**EXERCISE GOAL**.
In the lines below, find the one that contains "Viewport: 779px width, 615px height." and write it out exactly, along with every line that follows it.

**PROVIDED DATA**.
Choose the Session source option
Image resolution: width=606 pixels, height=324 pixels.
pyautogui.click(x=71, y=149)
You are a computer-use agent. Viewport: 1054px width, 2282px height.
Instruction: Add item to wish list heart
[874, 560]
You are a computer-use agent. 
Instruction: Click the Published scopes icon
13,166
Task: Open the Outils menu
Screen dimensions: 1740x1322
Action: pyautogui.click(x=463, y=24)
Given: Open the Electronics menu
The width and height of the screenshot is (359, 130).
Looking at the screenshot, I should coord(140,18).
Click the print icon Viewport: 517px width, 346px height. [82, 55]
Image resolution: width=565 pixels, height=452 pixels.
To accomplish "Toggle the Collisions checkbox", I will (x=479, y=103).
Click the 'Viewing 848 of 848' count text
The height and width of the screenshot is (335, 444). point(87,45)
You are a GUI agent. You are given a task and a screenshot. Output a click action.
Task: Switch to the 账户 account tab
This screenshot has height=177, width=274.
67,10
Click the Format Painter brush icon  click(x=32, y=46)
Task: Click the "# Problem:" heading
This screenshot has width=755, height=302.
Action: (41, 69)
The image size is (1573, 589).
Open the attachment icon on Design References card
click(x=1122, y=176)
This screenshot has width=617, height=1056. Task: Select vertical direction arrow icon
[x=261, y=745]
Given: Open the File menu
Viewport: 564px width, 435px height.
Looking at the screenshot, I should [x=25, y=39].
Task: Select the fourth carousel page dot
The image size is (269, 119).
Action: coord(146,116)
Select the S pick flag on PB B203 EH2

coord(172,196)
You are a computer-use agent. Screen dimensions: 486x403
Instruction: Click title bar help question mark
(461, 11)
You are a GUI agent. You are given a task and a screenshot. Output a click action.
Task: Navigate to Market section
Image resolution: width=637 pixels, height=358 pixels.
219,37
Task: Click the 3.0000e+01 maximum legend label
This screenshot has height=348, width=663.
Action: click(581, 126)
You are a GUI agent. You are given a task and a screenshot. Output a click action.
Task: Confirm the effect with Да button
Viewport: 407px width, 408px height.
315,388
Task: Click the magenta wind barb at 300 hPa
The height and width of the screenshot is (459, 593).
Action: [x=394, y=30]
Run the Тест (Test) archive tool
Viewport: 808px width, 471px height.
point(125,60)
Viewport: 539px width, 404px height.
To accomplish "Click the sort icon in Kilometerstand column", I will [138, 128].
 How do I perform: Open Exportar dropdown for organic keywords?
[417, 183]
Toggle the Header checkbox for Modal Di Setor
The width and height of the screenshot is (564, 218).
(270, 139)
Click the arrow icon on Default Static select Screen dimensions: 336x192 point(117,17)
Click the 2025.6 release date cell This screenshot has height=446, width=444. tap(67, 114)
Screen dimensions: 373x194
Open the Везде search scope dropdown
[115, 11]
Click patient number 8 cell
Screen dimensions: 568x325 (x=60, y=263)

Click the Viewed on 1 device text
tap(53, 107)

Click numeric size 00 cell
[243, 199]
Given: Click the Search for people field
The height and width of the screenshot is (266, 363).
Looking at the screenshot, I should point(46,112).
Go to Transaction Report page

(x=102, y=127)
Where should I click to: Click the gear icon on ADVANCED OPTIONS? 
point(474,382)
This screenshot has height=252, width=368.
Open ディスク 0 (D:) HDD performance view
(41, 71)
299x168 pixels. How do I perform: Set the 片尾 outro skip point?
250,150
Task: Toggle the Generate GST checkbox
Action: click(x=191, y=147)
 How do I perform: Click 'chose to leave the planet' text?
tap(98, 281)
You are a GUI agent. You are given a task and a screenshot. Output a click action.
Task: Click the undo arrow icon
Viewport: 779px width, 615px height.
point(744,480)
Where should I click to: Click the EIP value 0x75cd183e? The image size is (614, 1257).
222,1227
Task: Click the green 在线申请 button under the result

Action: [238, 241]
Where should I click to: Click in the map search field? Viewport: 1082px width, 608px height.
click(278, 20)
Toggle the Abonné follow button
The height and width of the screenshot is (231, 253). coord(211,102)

**YOUR RESPONSE**.
Viewport: 779px width, 615px height.
point(744,480)
Where should I click to: Click the EIP value 0x75cd183e? The image size is (614, 1257).
222,1227
Task: Click the green 在线申请 button under the result

Action: [238, 241]
Where should I click to: Click in the map search field? Viewport: 1082px width, 608px height.
click(278, 20)
Toggle the Abonné follow button
The height and width of the screenshot is (231, 253). coord(211,102)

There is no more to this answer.